Problem requirements - Format the entries, from the first line through the line containing "(x=1189, y=33)" inclusive, as a Markdown table with columns Row and Line. Give each line its own numbered row and skip blank lines.

# # # # # # #

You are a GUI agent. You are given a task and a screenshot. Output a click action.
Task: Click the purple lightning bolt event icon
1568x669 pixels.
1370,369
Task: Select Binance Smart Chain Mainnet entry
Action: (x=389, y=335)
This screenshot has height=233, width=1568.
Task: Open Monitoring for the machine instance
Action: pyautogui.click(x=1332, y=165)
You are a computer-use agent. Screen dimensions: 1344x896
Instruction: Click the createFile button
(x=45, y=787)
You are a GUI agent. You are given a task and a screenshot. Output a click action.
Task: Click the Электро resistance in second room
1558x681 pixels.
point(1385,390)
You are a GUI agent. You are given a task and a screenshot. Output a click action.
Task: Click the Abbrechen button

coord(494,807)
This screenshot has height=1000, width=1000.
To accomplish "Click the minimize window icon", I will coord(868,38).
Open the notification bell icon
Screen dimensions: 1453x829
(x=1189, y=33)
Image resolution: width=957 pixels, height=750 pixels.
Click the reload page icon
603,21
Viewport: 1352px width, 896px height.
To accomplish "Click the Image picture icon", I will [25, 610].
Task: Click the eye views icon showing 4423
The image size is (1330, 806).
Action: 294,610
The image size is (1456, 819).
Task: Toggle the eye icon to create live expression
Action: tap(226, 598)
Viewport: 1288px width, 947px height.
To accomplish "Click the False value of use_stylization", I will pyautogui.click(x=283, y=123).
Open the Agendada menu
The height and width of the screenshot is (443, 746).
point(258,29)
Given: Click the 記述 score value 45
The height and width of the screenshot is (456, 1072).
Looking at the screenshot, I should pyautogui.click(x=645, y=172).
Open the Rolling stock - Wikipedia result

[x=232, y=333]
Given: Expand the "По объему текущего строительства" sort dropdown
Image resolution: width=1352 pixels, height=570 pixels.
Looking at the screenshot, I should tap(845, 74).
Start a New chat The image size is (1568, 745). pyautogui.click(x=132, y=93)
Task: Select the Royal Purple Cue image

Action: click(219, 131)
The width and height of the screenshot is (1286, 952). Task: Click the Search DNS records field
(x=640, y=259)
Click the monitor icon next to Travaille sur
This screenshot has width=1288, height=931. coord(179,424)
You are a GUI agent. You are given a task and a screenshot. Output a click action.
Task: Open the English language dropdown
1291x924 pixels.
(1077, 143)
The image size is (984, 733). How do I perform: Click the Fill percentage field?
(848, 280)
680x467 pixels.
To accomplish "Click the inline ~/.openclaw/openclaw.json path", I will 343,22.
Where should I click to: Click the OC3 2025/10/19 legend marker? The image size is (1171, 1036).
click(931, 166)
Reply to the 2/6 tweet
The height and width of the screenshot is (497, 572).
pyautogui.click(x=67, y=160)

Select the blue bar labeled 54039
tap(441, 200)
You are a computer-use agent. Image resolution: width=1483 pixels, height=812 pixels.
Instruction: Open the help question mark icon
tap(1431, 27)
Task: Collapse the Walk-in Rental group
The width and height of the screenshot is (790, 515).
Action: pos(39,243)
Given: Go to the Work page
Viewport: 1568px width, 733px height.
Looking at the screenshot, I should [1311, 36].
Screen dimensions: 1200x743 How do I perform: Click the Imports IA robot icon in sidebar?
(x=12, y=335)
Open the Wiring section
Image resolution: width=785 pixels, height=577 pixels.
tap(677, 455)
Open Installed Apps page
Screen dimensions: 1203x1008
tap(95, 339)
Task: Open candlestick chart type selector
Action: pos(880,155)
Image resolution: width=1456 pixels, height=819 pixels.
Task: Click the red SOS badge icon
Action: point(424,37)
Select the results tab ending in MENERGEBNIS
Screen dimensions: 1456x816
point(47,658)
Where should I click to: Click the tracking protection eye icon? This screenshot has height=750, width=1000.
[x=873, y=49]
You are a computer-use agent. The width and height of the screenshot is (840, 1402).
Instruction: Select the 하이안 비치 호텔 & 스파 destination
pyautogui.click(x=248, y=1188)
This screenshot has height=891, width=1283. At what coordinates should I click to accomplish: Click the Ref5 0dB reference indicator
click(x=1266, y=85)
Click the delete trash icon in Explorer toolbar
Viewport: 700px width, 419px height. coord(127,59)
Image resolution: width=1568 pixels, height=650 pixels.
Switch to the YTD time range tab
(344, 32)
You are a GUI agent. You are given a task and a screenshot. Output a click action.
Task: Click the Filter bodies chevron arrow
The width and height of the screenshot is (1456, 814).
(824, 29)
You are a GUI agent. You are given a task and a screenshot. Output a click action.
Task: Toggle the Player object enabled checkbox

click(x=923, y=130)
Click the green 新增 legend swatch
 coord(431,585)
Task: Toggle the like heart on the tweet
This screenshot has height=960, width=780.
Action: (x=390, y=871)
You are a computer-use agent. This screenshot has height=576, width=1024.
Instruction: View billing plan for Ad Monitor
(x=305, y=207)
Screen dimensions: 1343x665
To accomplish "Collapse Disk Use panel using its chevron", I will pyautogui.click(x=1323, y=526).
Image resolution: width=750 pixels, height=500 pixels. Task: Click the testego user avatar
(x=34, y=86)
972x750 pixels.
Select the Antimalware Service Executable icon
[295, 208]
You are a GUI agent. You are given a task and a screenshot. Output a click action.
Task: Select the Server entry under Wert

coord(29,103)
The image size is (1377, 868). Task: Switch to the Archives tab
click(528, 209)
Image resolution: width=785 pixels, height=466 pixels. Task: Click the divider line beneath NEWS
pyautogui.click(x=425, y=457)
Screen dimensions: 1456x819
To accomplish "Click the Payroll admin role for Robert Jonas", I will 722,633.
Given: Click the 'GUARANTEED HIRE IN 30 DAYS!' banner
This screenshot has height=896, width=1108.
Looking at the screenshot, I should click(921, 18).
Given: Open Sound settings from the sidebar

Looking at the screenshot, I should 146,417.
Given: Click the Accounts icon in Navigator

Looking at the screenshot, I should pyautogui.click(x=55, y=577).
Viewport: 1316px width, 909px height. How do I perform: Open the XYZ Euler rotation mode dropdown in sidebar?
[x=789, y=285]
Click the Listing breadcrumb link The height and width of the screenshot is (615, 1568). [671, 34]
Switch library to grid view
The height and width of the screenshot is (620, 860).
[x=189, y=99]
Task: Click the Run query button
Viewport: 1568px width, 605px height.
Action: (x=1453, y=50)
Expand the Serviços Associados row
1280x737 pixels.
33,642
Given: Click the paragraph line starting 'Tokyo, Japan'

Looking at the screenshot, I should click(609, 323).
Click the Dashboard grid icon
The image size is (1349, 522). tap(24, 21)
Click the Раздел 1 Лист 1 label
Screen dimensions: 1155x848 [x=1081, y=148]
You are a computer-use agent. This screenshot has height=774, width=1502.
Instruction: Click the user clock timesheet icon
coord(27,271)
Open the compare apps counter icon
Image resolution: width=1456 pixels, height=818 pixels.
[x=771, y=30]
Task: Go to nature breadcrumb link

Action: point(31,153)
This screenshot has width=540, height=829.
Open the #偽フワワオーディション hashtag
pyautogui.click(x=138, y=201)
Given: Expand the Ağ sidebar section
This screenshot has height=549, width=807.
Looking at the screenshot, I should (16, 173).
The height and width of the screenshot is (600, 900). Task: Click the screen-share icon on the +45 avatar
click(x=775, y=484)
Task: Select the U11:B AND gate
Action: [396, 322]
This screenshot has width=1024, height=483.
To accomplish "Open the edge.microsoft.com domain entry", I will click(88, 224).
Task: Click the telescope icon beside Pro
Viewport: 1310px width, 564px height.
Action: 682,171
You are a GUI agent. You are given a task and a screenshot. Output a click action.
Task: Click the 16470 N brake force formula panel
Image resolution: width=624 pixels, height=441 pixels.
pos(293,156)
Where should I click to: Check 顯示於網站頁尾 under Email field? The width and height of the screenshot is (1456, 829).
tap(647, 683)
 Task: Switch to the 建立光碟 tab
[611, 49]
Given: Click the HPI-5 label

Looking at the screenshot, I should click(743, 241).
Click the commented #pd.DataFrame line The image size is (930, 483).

# # # # # # #

Output for this exercise -
| Row | Line |
|---|---|
| 1 | You are a GUI agent. You are given a task and a screenshot. Output a click action. |
| 2 | Task: Click the purple lightning bolt event icon |
| 3 | 1568x669 pixels. |
| 4 | 1370,369 |
| 5 | Task: Select Binance Smart Chain Mainnet entry |
| 6 | Action: (x=389, y=335) |
| 7 | This screenshot has height=233, width=1568. |
| 8 | Task: Open Monitoring for the machine instance |
| 9 | Action: pyautogui.click(x=1332, y=165) |
| 10 | You are a computer-use agent. Screen dimensions: 1344x896 |
| 11 | Instruction: Click the createFile button |
| 12 | (x=45, y=787) |
| 13 | You are a GUI agent. You are given a task and a screenshot. Output a click action. |
| 14 | Task: Click the Электро resistance in second room |
| 15 | 1558x681 pixels. |
| 16 | point(1385,390) |
| 17 | You are a GUI agent. You are given a task and a screenshot. Output a click action. |
| 18 | Task: Click the Abbrechen button |
| 19 | coord(494,807) |
| 20 | This screenshot has height=1000, width=1000. |
| 21 | To accomplish "Click the minimize window icon", I will coord(868,38). |
| 22 | Open the notification bell icon |
| 23 | Screen dimensions: 1453x829 |
| 24 | (x=1189, y=33) |